Alternatives considered 

  • Per-operation pipelines (separate middleware stacks for chat / embed / vision / tools). Rejected: every middleware we can foresee — fallback, budget, usage, cache, retry, tracing — wants to run for multiple operations. Filtering inside a middleware via ProviderCallContext::operation is cheaper than maintaining N parallel stacks.
  • Generic ``ProviderRequest`` envelope with a mixed $payload. Rejected: forces every provider / middleware / test to downcast payloads. Keeping the payload inside the terminal closure preserves the typed signatures already defined by ProviderInterface and the capability interfaces.
  • PSR-15 directly (ServerRequestInterface / ResponseInterface shapes).
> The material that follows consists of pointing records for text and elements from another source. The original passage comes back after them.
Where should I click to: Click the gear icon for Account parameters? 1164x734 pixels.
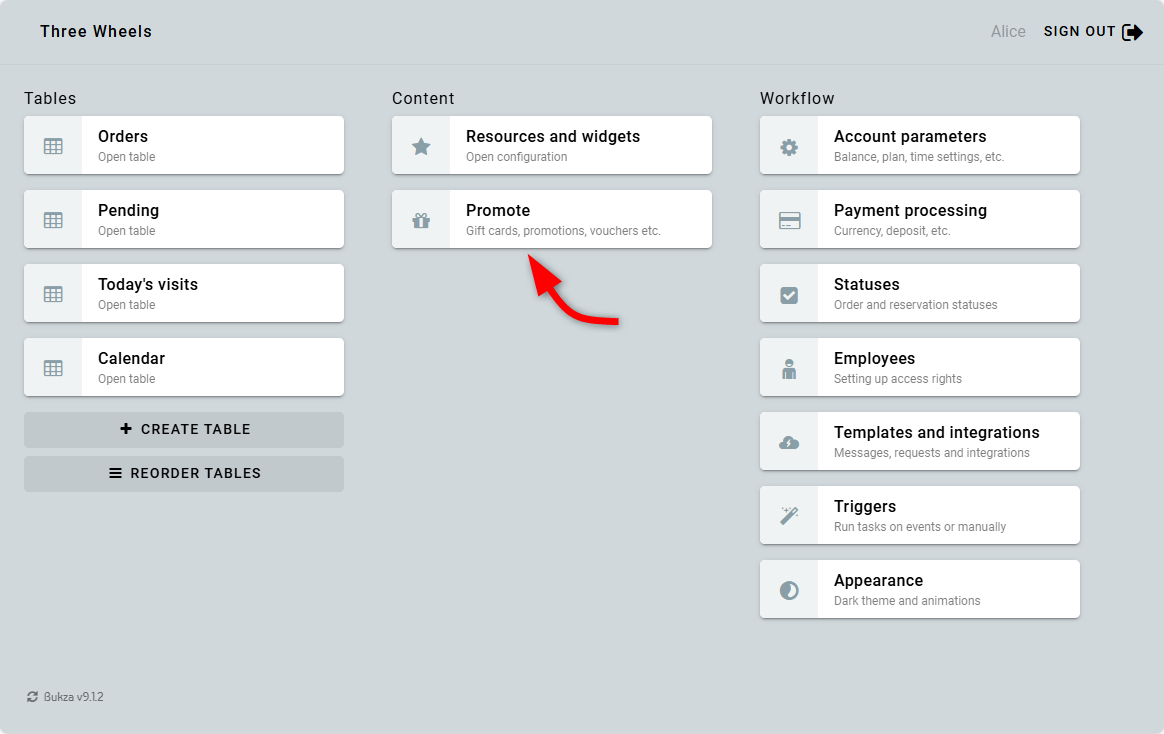tap(789, 146)
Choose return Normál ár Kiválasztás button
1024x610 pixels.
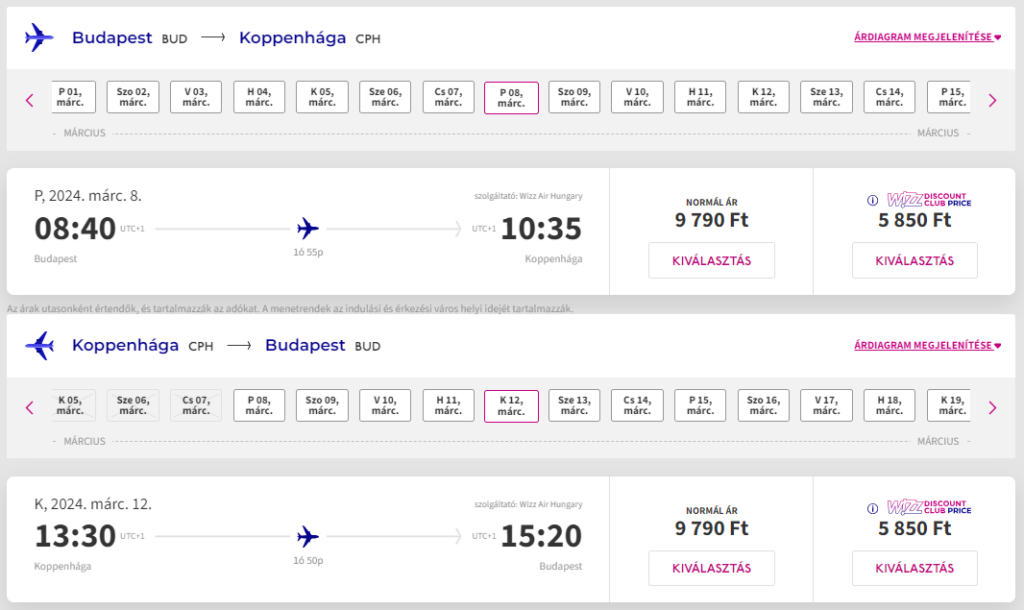(711, 568)
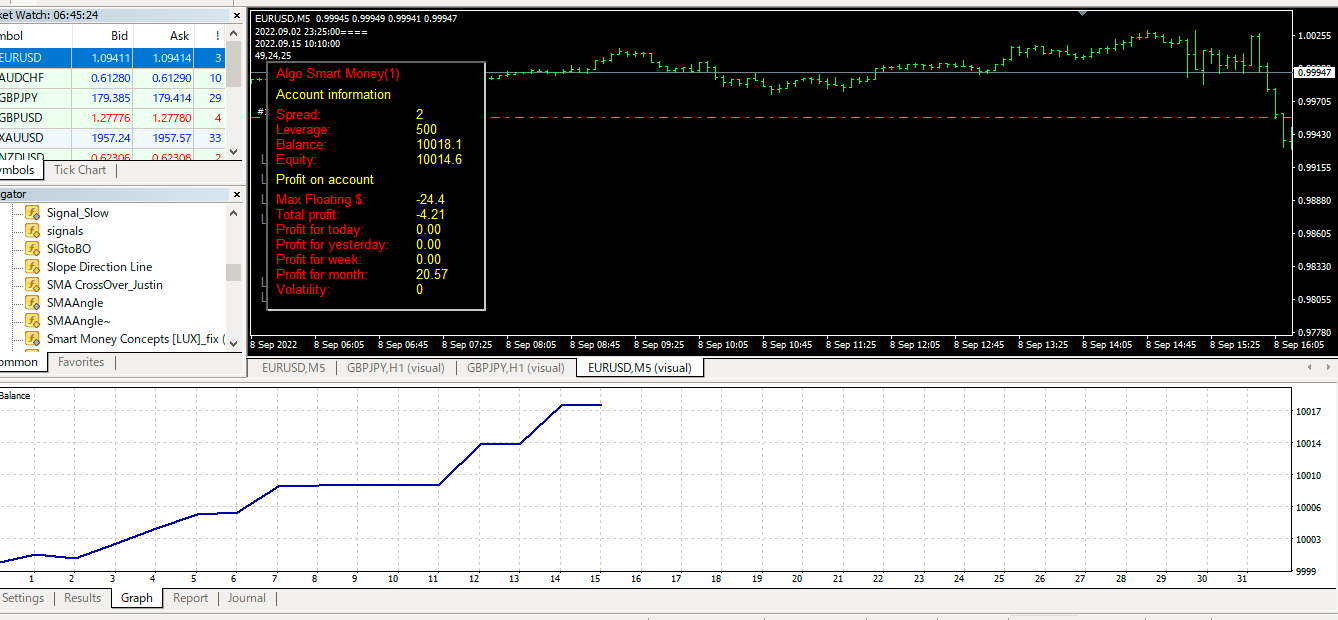Open the Report tab in tester
The image size is (1338, 620).
pos(190,598)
Rejected: HTTP semantics do not fit an LLM call, mapping OpenAI's message array onto a ServerRequestInterface is lossy, and the extension already owns LlmConfiguration and typed response objects that are a better fit than a generic PSR-7 request.
  • Event dispatcher (PSR-14) pre/post hooks. Rejected: events cannot short-circuit, cannot substitute the call target, and cannot return a response to the caller — all three are load-bearing for fallback and cache middleware.

References 

  • Audit (2026-04-23): claim #1 — "No middleware pipeline — cross-cutting concerns are scattered or absent". Locally stored under claudedocs/audit-2026-04-23-architecture.md.
  • ADR-021 — Provider Fallback Chain (the behaviour this pipeline will eventually subsume).
  • ADR-025 — Per-User AI Budgets (budget primitive to be wired via BudgetMiddleware).